Pouvez-vous recopier à l'identique, dans le commentaire de l'évangile, tout ce qui va de « Lorsque nous avons » jusqu'à « comme vous êtes. » ?

- _Bloc de texte_

"""

Pour qui es-tu présent ?(dimanche 12 novembre)

Le texte de l’évangile, sur le site de l’AELF.

Nous sautons encore un peu plus loin dans le texte de Matthieu et aujourd’hui, ainsi que les deux dimanches suivants, nous aurons trois paraboles qui se font suite : ouf ! Mais elles font elles-mêmes suite à un texte qui ne nous est pas donné, à savoir le « discours apocalyptique » mis par Matthieu dans la bouche de Jésus. Ses disciples l’ont en effet interrogé sur « la fin », parce que Jésus, en voyant leur admiration pour le bâtiment du Temple, leur a dit que ce Temple serait détruit. Ce fait, pour eux épouvantable, est équivalent dans leur esprit à la fin des temps, à la fin du monde. Et tout le discours dit « apocalyptique » de Jésus vise à dissocier dans leur esprit ces deux choses : l’avènement de catastrophes et la fin du monde. Puis il y joint trois paraboles, dont nous avons aujourd’hui la première, et qui répondent peut-être bien à la question qu’ont posée les disciples, celle des signes de la fin. Et bien sûr, si la fin n’est pas une destruction (du Temple et du monde entier) mais plutôt une apparition, une rencontre (celle du « Fils de l’homme »), les signes vont en être fort différents !

Lorsque nous avons précédemment rencontré cette première parabole, celle dite « des Dix Vierges », j’ai essayé la première fois d’en dégager le sens général, en la replaçant dans le contexte du mariage dans cette culture et en cherchant à interpréter le sens de cette fameuse lampe, Faiblesse et intelligence. La deuxième fois, je me suis étonné du fait que la comparaison soit faite non avec les cinq sages, mais bien avec les dix jeunes filles ! Et j’ai cherché à comprendre quelle bonne nouvelle cela nous donnait, Venez comme vous êtes.

"""

- _Données fournies_
"""

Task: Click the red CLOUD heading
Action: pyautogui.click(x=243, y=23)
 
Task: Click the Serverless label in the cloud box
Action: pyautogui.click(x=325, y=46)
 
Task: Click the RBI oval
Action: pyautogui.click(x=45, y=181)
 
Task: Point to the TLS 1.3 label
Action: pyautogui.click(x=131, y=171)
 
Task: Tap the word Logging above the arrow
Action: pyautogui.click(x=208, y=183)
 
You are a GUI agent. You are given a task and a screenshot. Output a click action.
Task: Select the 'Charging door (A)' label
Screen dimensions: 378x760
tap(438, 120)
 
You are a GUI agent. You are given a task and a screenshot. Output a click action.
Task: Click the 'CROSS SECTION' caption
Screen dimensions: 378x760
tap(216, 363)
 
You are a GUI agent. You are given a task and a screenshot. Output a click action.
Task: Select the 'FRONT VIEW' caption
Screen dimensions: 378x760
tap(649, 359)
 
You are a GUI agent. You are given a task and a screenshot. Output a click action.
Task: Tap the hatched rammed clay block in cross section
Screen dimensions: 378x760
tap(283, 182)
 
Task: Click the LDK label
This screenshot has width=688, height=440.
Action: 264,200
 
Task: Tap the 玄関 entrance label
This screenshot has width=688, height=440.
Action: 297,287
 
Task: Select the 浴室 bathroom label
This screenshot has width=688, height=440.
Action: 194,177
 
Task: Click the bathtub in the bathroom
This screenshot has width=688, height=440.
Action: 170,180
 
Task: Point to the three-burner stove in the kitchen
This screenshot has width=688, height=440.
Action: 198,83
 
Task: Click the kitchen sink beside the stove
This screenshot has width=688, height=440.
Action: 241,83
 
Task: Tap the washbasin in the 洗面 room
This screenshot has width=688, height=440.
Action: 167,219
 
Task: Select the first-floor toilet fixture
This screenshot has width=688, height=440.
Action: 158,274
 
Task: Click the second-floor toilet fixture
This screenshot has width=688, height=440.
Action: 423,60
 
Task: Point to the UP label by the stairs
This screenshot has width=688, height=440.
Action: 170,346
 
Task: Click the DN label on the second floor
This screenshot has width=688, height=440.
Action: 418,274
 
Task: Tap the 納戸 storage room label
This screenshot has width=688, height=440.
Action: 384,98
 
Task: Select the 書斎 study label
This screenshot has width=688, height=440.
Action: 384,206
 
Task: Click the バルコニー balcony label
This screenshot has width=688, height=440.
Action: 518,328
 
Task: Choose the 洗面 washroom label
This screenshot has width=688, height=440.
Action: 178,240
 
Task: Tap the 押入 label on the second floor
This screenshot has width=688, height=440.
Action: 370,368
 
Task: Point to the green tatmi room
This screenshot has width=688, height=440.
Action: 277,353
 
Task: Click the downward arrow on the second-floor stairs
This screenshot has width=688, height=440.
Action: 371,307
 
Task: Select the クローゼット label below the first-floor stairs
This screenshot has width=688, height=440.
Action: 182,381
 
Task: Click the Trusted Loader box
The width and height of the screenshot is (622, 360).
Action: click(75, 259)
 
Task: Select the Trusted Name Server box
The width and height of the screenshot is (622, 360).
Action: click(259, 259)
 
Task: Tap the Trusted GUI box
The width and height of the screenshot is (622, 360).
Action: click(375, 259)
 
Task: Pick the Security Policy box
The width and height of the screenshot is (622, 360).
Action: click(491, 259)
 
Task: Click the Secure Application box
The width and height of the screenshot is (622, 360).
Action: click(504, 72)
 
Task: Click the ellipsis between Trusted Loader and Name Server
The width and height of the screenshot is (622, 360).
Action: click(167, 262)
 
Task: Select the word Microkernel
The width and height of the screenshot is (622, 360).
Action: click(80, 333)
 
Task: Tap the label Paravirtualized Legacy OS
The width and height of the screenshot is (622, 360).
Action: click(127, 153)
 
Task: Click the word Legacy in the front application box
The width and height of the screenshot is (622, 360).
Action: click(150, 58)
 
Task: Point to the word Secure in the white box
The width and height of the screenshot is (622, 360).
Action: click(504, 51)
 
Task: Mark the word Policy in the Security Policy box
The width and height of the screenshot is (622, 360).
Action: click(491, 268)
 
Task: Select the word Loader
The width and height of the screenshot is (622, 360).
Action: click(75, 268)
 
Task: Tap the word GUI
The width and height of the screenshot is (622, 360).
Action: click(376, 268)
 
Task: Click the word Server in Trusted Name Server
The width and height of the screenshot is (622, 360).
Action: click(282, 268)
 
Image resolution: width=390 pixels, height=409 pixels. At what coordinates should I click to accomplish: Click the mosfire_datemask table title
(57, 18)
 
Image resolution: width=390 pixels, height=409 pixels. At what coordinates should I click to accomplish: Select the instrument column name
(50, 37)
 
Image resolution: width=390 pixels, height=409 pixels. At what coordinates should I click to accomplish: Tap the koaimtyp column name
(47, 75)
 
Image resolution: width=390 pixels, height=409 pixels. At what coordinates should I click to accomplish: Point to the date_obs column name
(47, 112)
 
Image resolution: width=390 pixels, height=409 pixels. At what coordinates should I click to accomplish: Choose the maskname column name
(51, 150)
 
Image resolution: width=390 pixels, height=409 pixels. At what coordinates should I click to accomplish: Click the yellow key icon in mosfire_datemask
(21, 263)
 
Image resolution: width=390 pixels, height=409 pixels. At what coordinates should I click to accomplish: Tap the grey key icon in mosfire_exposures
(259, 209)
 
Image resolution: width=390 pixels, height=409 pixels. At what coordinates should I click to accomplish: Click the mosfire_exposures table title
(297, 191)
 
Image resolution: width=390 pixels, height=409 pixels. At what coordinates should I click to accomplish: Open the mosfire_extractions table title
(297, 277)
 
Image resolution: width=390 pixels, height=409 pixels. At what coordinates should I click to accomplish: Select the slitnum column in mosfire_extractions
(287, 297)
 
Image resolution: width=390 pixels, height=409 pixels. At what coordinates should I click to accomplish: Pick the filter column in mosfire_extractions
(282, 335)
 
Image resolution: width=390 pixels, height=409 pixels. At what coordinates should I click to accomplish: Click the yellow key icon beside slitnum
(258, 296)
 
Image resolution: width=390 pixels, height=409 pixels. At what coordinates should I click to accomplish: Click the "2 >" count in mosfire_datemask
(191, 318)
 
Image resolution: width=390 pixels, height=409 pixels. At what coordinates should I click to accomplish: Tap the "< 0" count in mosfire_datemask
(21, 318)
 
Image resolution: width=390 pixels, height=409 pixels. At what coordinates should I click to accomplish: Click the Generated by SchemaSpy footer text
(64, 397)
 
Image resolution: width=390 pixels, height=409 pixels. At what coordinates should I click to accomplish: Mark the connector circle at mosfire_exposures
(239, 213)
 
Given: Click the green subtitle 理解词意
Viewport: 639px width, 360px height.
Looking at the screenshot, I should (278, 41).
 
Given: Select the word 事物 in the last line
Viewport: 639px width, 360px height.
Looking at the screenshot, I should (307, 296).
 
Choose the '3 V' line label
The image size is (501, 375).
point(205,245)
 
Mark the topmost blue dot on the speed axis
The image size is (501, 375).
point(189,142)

"""

- _Réponse_
Lorsque nous avons précédemment rencontré cette première parabole, celle dite « des Dix Vierges », j’ai essayé la première fois d’en dégager le sens général, en la replaçant dans le contexte du mariage dans cette culture et en cherchant à interpréter le sens de cette fameuse lampe, Faiblesse et intelligence. La deuxième fois, je me suis étonné du fait que la comparaison soit faite non avec les cinq sages, mais bien avec les dix jeunes filles ! Et j’ai cherché à comprendre quelle bonne nouvelle cela nous donnait, Venez comme vous êtes.